Do U.S. Elections Preclude Fed Action and Bond Returns?

April 30, 2024

Jason Gibbons, CFA

Strong economic growth and hotter inflation has led the market to reprice expectations of cuts, from an expected six cuts in 2024 (as of Jan 2024) to the current one today. Despite softer leading indicators, there are small expectations for a rate cut prior to Presidential Elections. Fed monetary action during an Election year is more common than one would think, but the start of a new cycle seldom occurs. While bond markets have now repriced this reality, weakening of leading indicators and high absolute yields are tailwinds in a path to less rate volatility and an after-Election November ‘Fed Put’.
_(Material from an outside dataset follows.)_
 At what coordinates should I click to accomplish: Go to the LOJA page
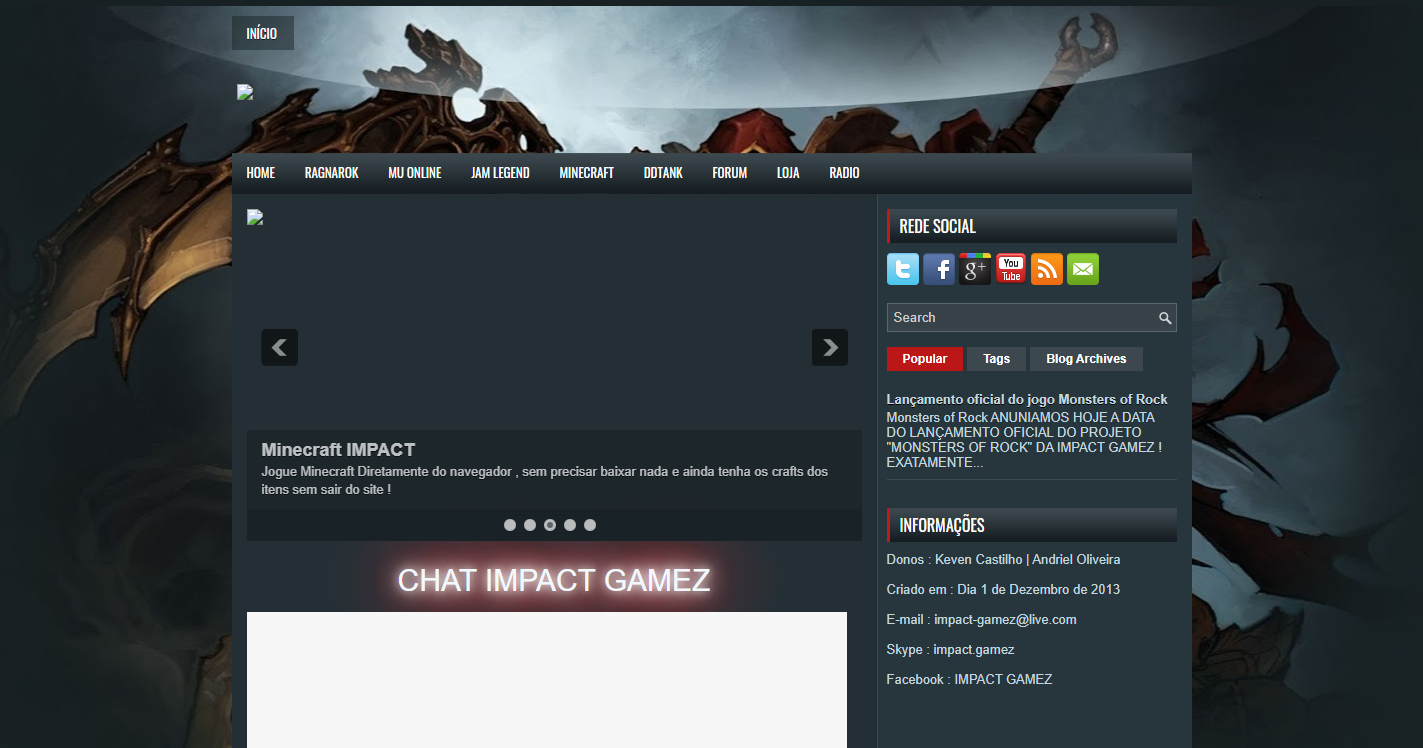[x=788, y=172]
The long and variable lags of monetary policy now sit nine months in since the last Fed rate hike. This compares to an average cycle between policy changes of 5.5 months, since 1980. The longer than average of this cycle is likely driven in part by depleting of higher COVID-era consumer cash reserves, lower cost of housing (outstanding mortgage rate of 4% vs new mortgage rate of 7.5%), and the inferred neutral interest rate sitting above Fed Funds (i.e. not enough to cool the economy).
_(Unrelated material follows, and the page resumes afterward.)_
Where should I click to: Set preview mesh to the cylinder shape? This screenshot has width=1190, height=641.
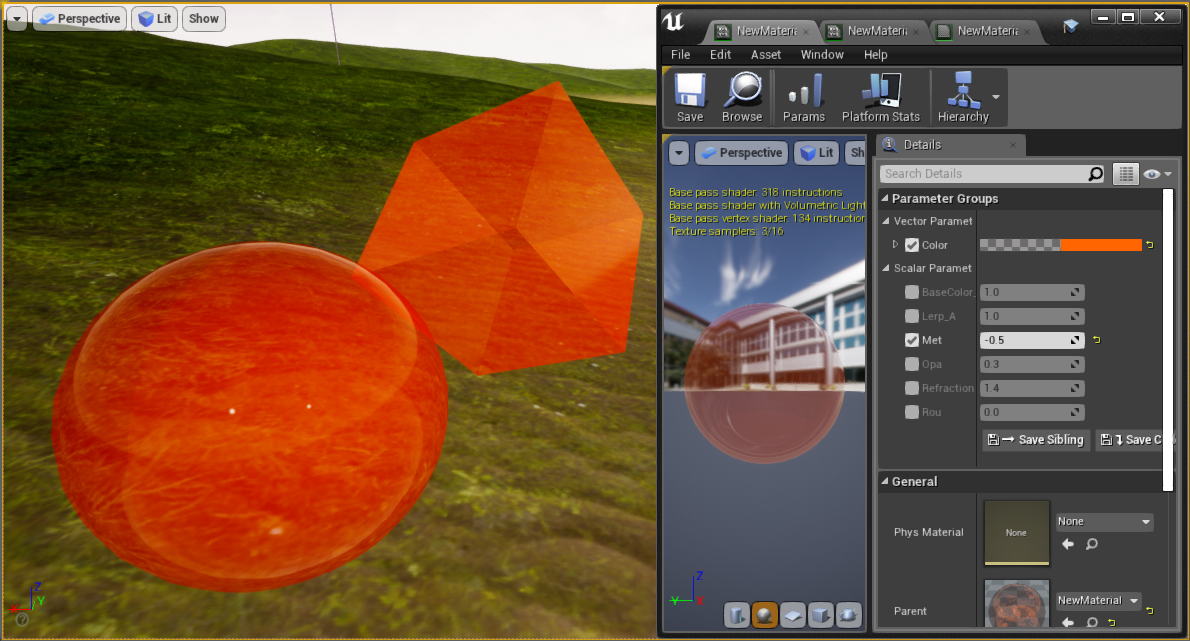point(737,615)
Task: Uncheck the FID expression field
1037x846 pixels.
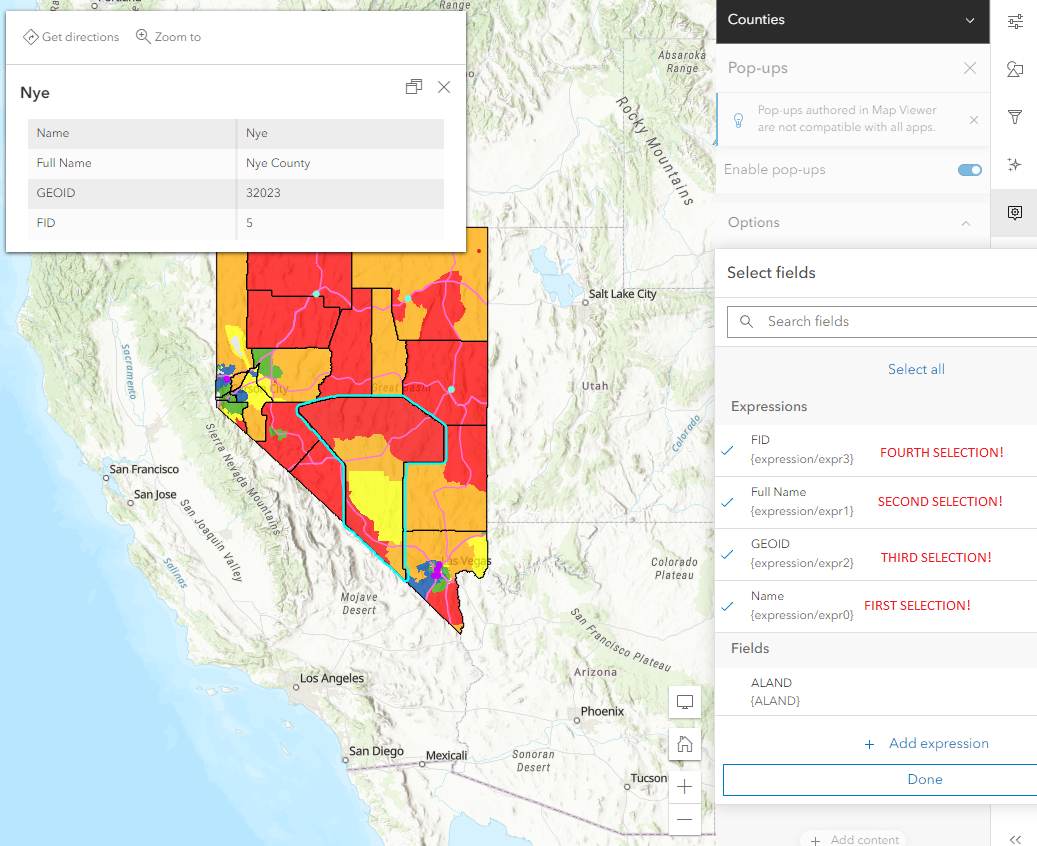Action: [x=728, y=450]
The Fed has been steadfast in calling for material movement towards their 2% inflation target, their ‘data dependency’, while the likelihood is that inflation and labor markets will soften slowly. While the Fed has enacted policy changes in all but one election year since 1980, the majority have been a continuation of a prior year’s policy. New monetary cycle actions are elusive, with a hiking cycle in 2004 and cuts during shocks seen in 2008 and 2020. A one-off June or July rate cut may be possible, prior to Party Conventions, but rests on seeing materially weaker inflation prints in the coming months.

The current environment is a likely conundrum for the Fed as leading indicators oppose trending growth. The odds of the first rate cut now aptly sits just two days after the November elections. While current yields are up to start the year, the backdrop (Fed, macro data, oil prices and yields) are uncannily like September 2023. However, unlike the past six months, interest rate volatility is likely to fall between now and November, with range-bound yields presenting a new opportunity to extend duration. While Fed action remains low in the coming months, the ‘carry’ of 5%+ yields in sovereign bonds remain an attractive opportunity to lock in attractive yields versus the path of declining yields in floating rate cash.